I don’t know about you, but I like dessert.
And I’m not talking a sliver of diet dessert. I’m talking real dessert.
So when I order something, like, say, fried ice cream, I want fried ice cream. The real deal — greased up sugary coating and real ice cream. Not a ball of Blue Bunny vanilla rolled in corn flakes sans grease. Not cool, fellas, not cool.
Why does it matter? Trust me, it matters. It matters because if I don’t have a satisfying dessert, it leaves me wanting more. I was sharking around after that dessert on Saturday night for more sweet stuff. If I would have gotten what I’d ordered (yes, greasy, sugar-coated ice cream!) I would have been satisfied. But no.
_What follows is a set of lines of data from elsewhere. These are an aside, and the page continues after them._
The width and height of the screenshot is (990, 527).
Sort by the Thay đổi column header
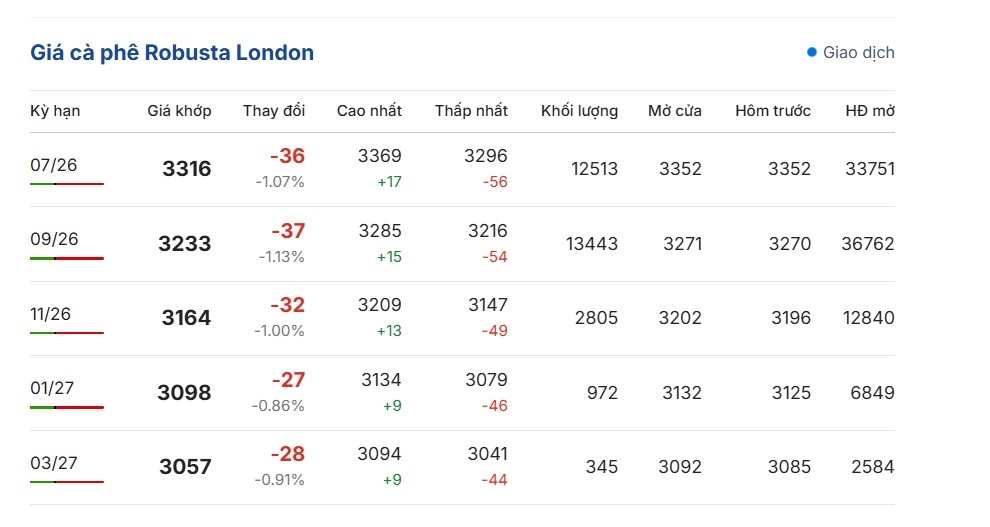click(x=274, y=111)
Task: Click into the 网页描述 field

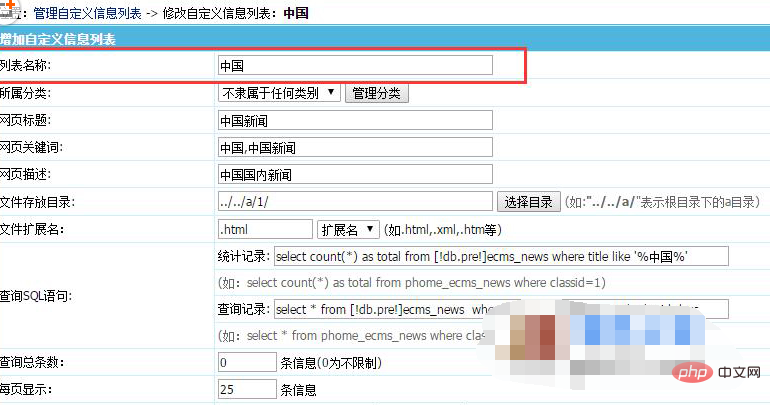Action: pyautogui.click(x=354, y=174)
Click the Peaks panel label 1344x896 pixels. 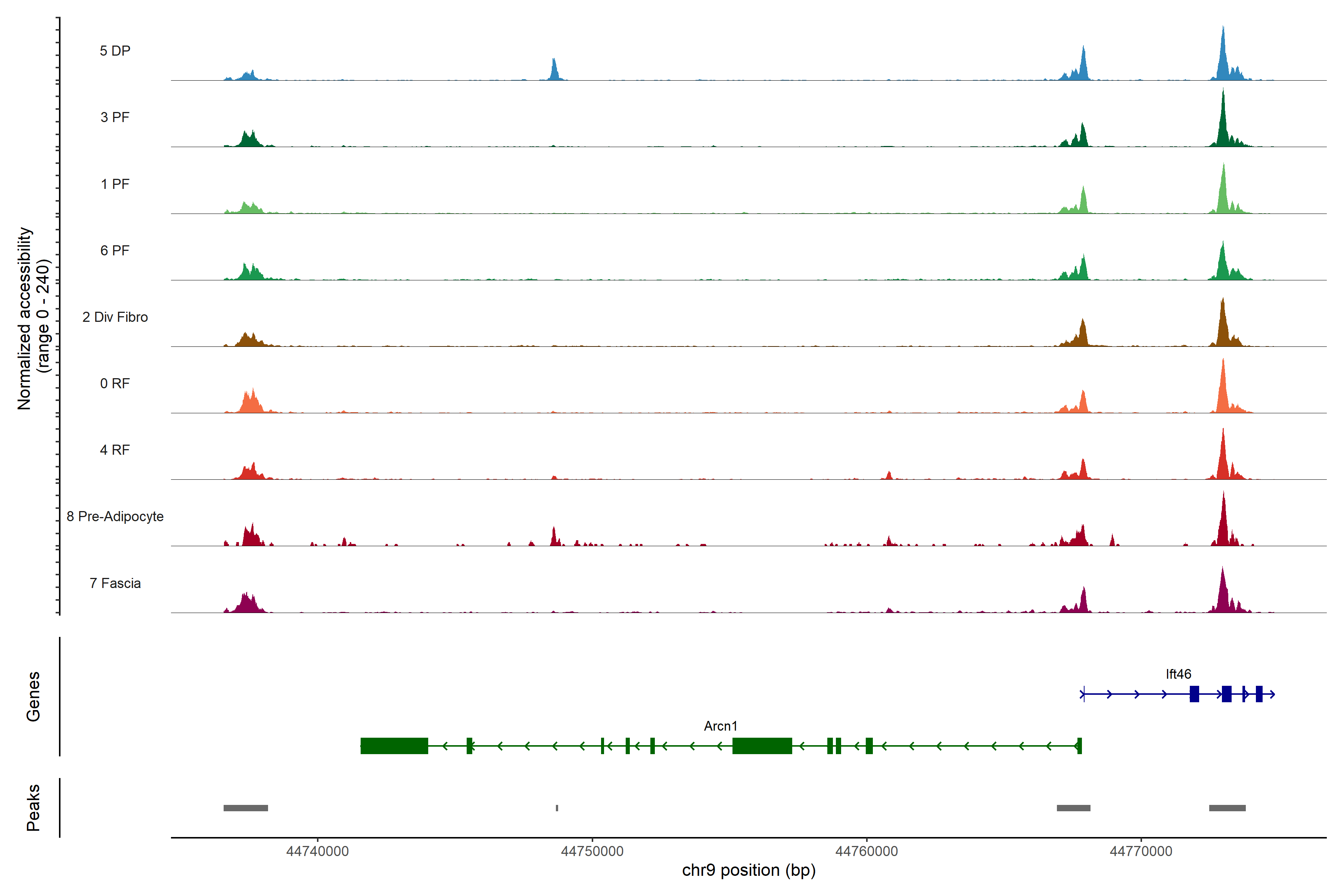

Seriously guys. I want to talk to you about dessert. And everything sweet. You see, a while back I gave up sugar. It was an experiment as guided by Sarah Wilson’s “I Quit Sugar” book. It was a great experiment, because I saw how addicted I truly am to sugar, and the effects that it has on me (fatigue, bloat, extreme changes in blood sugar, crankiness, etc.).
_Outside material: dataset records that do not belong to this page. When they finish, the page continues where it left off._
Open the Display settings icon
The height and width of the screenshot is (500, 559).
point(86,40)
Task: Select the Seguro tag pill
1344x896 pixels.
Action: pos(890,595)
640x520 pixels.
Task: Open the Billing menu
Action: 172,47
Before this experiment, I was eating small doses of sugar in large quantities every day to quell my sweet tooth, which in reality, was perpetuating my sweet cravings. I was actually eating MORE sugar than what would be in one serving of a real dessert. Some days I’d eat 80-90 g of sugar, which is at least twice what I probably should be eating (Sarah Wilson recommends 20 g or less). Now, even on days that I have a good dessert, it’s more like 30-40 g. My body is liking this change. I don’t feel like I have a hangover every day any more. And I’m not hangry after workouts (which Mark appreciates since he makes dinner).
After my experiment, I decided I’m not quitting sugar altogether. Though, Sarah and a few others make a great case for quitting sugar completely. Even though I’m not quitting, I am most definitely not consuming sugar in the obscene amount that I was having daily before this experiment. I’m not eating foods with added sugar (anything with cane sugar, evaporated cane juice, the word “syrup”, molasses, honey, agave, etc.) except dessert. So you bet that when I get dessert, it’s going to be full-on full-fat, full sugar, no-holds-barred.
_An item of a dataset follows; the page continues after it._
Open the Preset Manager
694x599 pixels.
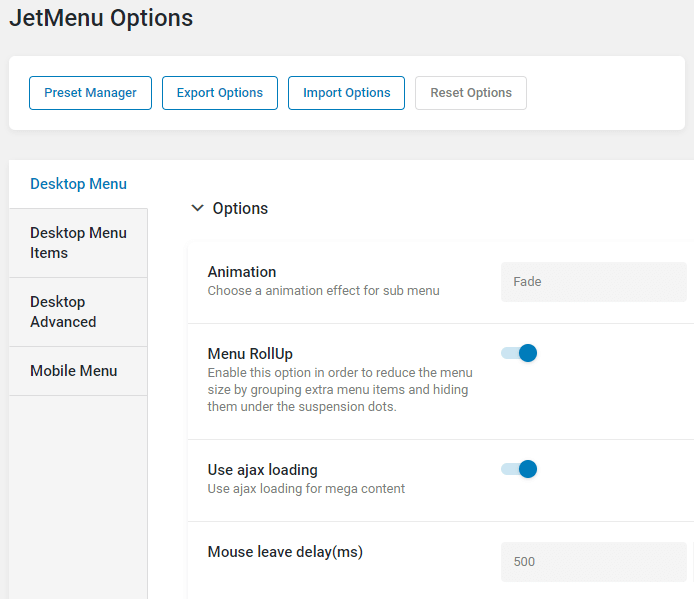coord(90,93)
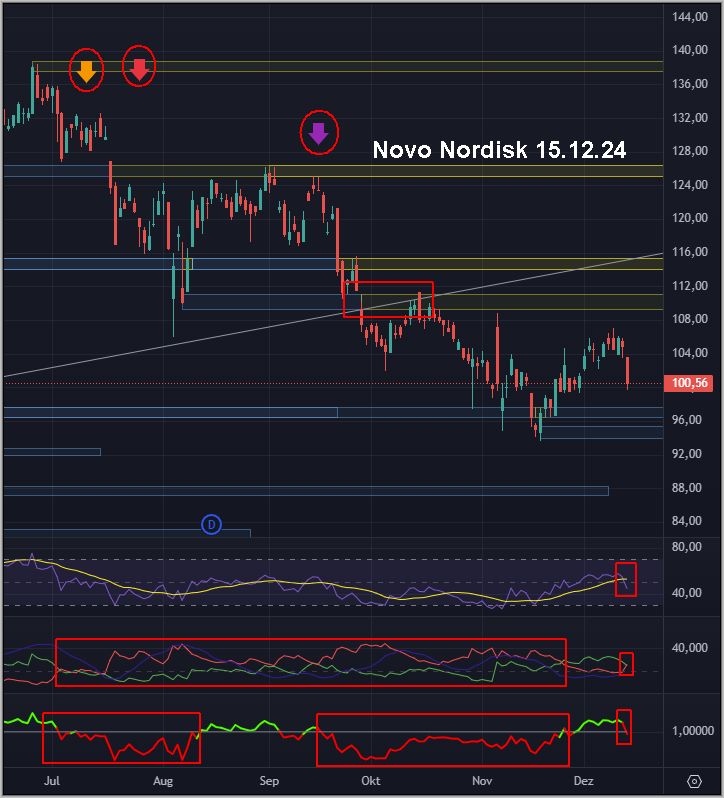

This is a philosophy I hope everybody can embrace.
Just think — would you rather have one piece of the world’s most perfect cheesecake (or insert your favorite dessert here) once every once in a while, or have a piece of some half-assed low-fat faux diet fake-out dessert once a day?
I think you know the answer to that question.
Restaurants: When I order dessert, it damn well be as described on the menu. If it’s fried, I want grease. If it’s chocolate, I want it oozing. Don’t skimp on the sweet stuff because I’m holding off for that perfect piece of pie.
Would you rather eat one piece of not-so-satisfying dessert a day than have the most delectable dessert once a week?